Your goal:
Copy the lines below, please, starting with the one that contains "Given: Select Ubuntu 18.04 LTS template" and ending with the last. Pictures stay out.

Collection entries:
***
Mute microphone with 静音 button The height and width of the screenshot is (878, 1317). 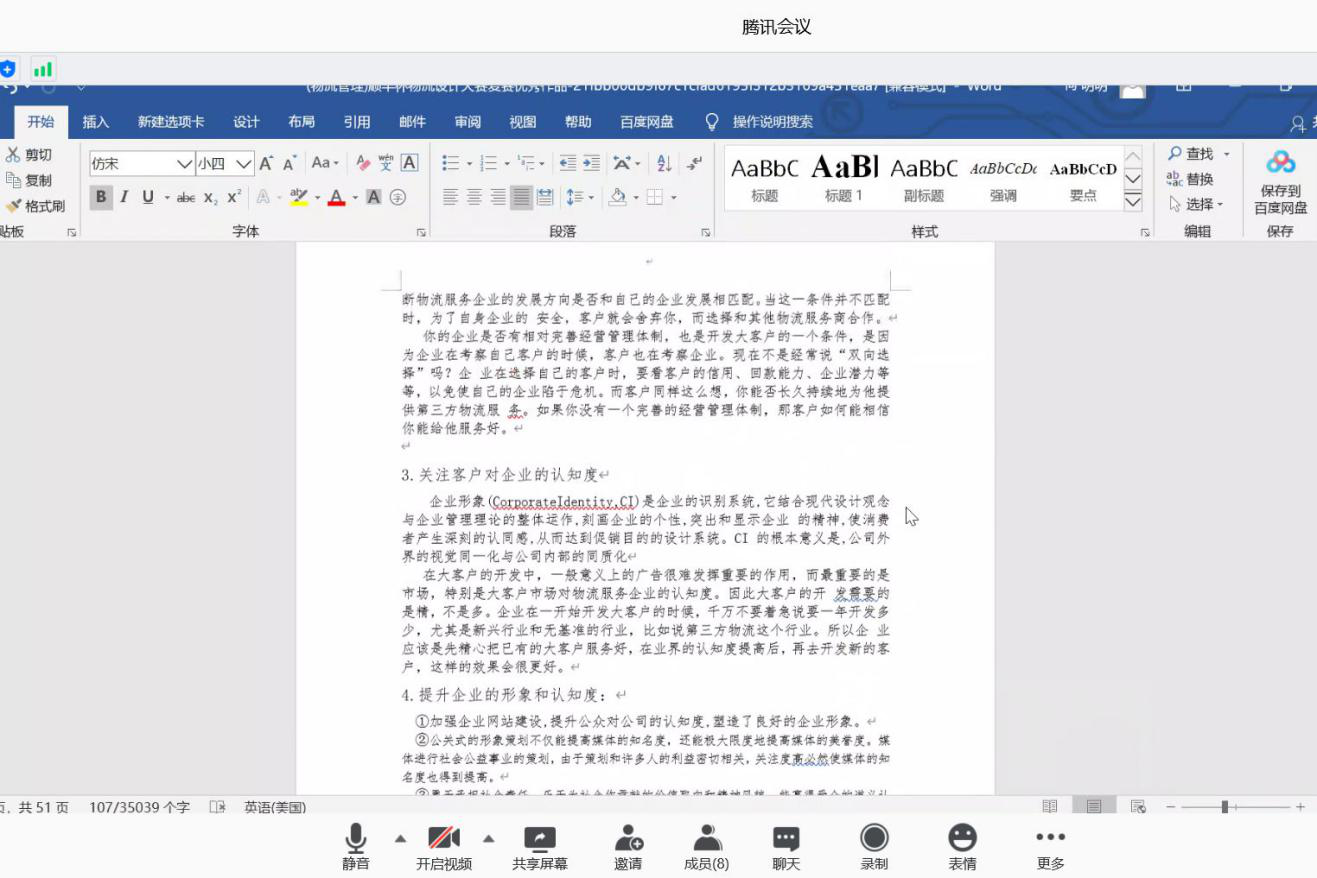tap(356, 840)
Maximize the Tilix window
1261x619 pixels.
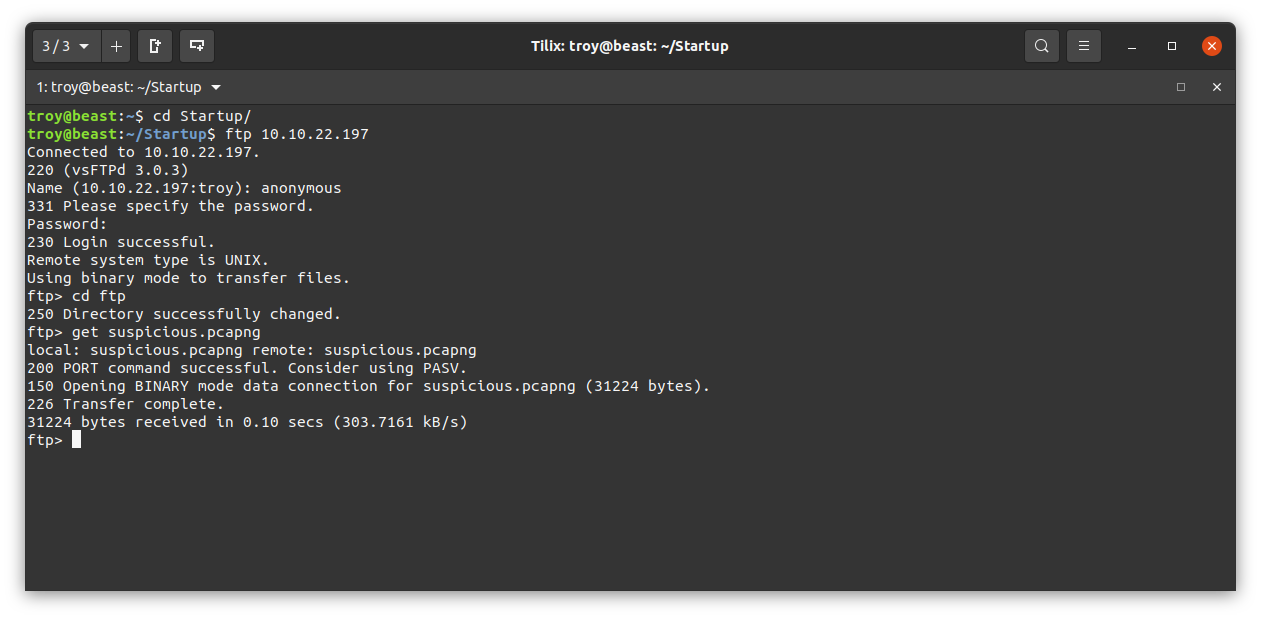click(1172, 46)
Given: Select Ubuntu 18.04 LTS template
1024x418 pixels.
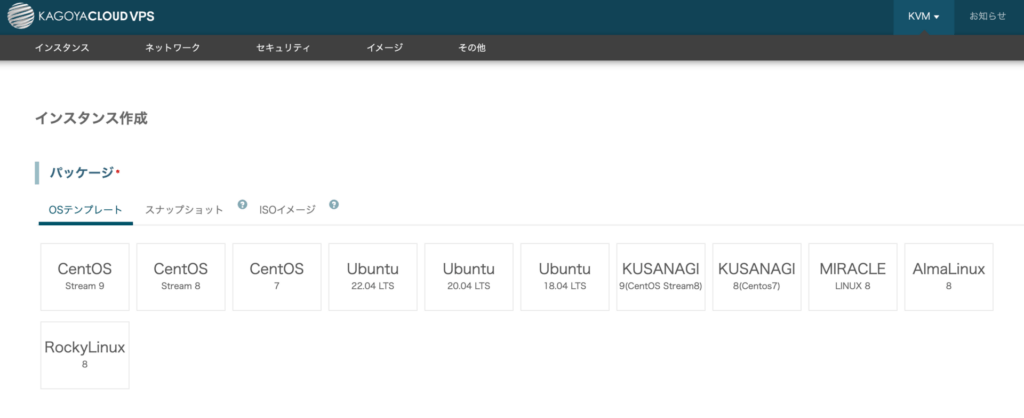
***
Answer to this task:
Given: Select Ubuntu 18.04 LTS template
1024x418 pixels.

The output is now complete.